Así que fueron a Guernsey a entregar los planos, con la intención de desplazarse de allí a París y seguir luego hasta Roma. No sería un viaje largo: ninguno de los dos podía permitírselo, conque sólo iban a quedarse dos días en cada ciudad.

Pero en Guernsey sus planes cambiaron inesperadamente. Creían que realizarían un intercambio rápido en el aeropuerto: papeleo por el pago prometido y…

– ¿De qué clase de pago hablamos? -preguntó Simón.

Cinco mil dólares, les dijo Cherokee. Ante sus caras de incredulidad, se apresuró a decir que sí, que era una cantidad escandalosa y que ésa era la razón principal por la que China había insistido en abrir el paquete, porque ¿quién diablos daría a alguien dos billetes gratis a Europa y cinco mil dólares sólo por llevar algo desde Los Ángeles? Pero resultó que todo aquel asunto consistía en hacer cosas escandalosas con el dinero.
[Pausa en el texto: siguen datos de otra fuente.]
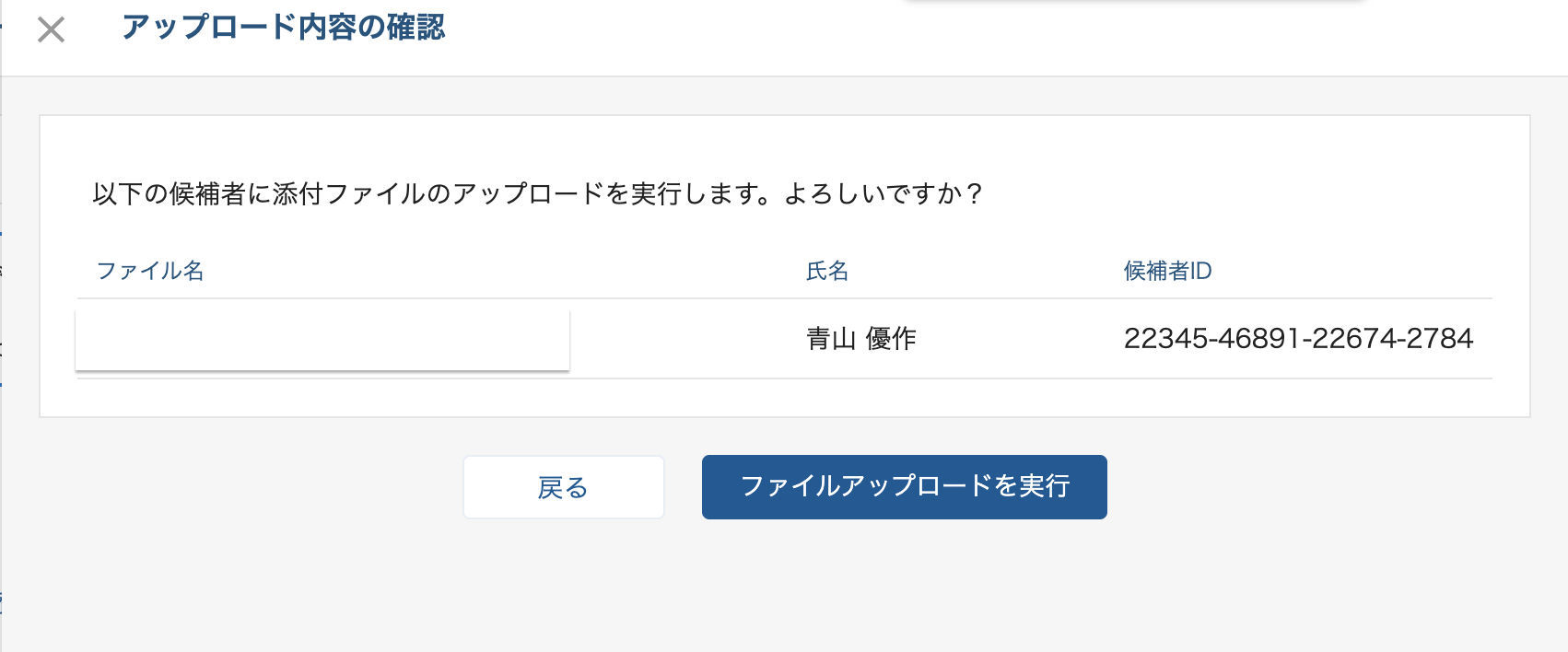Click the floating panel shadow at top edge
The image size is (1568, 652).
(x=1133, y=3)
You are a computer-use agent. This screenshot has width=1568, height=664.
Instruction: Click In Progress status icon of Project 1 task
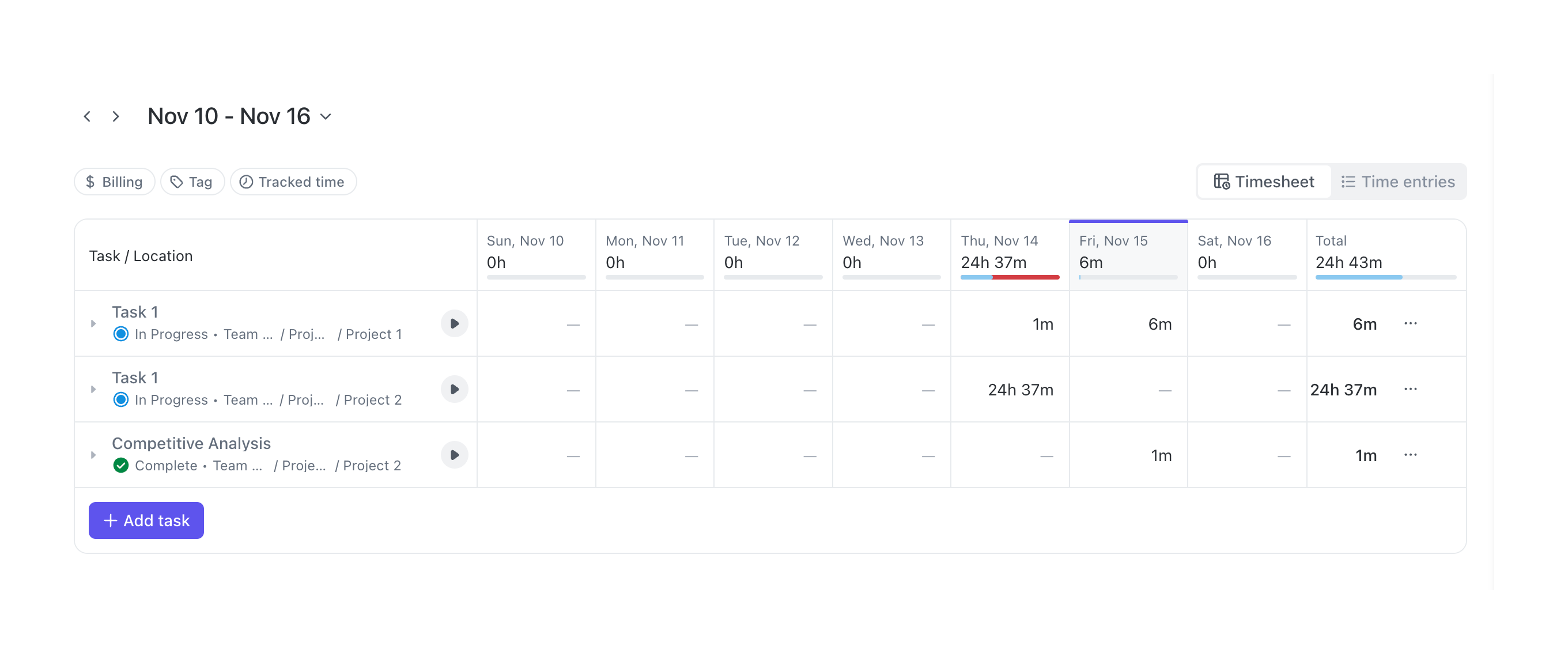click(x=121, y=334)
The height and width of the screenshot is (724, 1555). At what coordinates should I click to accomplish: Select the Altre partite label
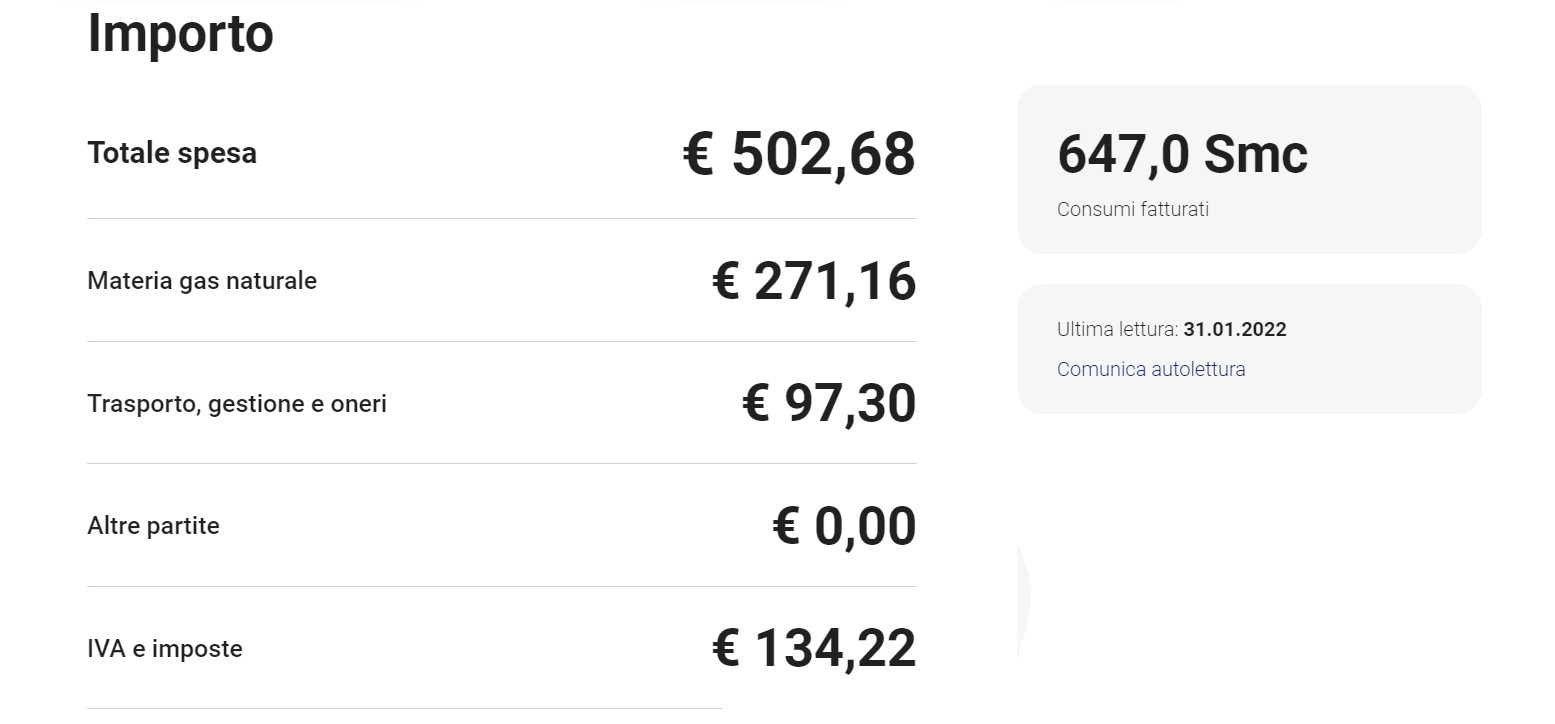click(x=153, y=526)
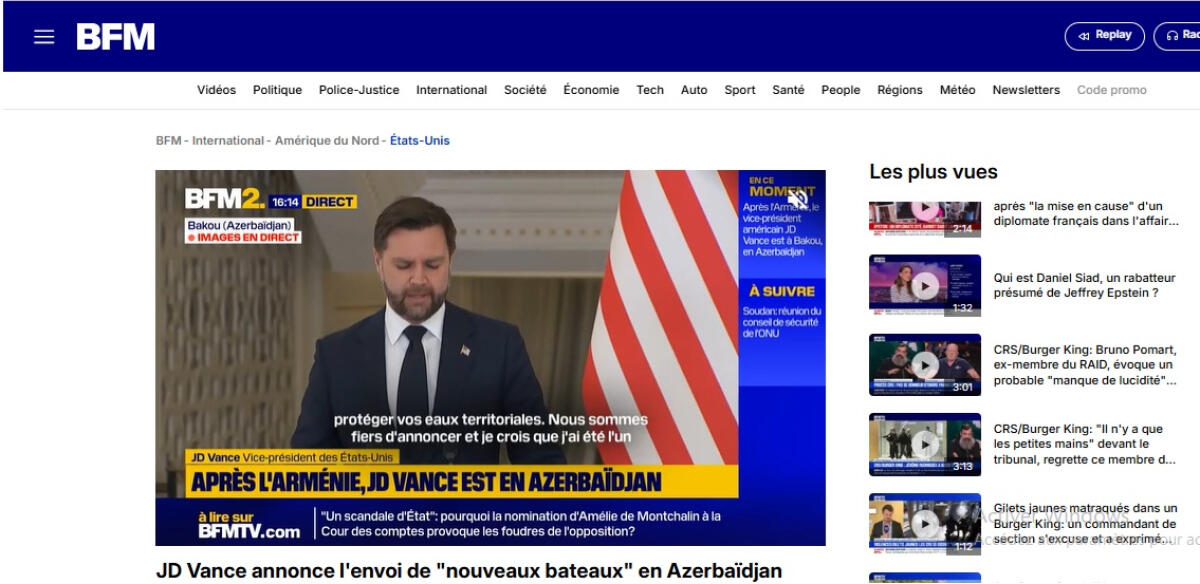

El hombre que quería los planos arquitectónicos era más rico que Howard Hughes y, evidentemente, se pasaba el día haciendo cosas escandalosas con el dinero.

Sin embargo, en el aeropuerto no los recibió alguien con un cheque o un maletín lleno de dinero ni nada remotamente parecido a lo que esperaban, sino un hombre casi mudo llamado Kevin No-sé-qué que los condujo precipitadamente a una furgoneta y los llevó a una finca muy chula a unos kilómetros de allí.

China se puso histérica con este giro de los acontecimientos, que había que reconocer que era desconcertante. Allí estaban, encerrados en un coche con un absoluto desconocido que no les dirigió ni quince palabras. Era muy extraño. Pero al mismo tiempo, era como una aventura y Cherokee, por su parte, estaba intrigado.

Resultó que su destino era una mansión formidable situada en una propiedad de sabe Dios cuántas hectáreas. La construcción era antigua -y estaba totalmente restaurada-, y China activó el modo fotográfico desde el momento en que la vio. Tenía delante un reportaje del Architectural Digest esperando a que lo capturara.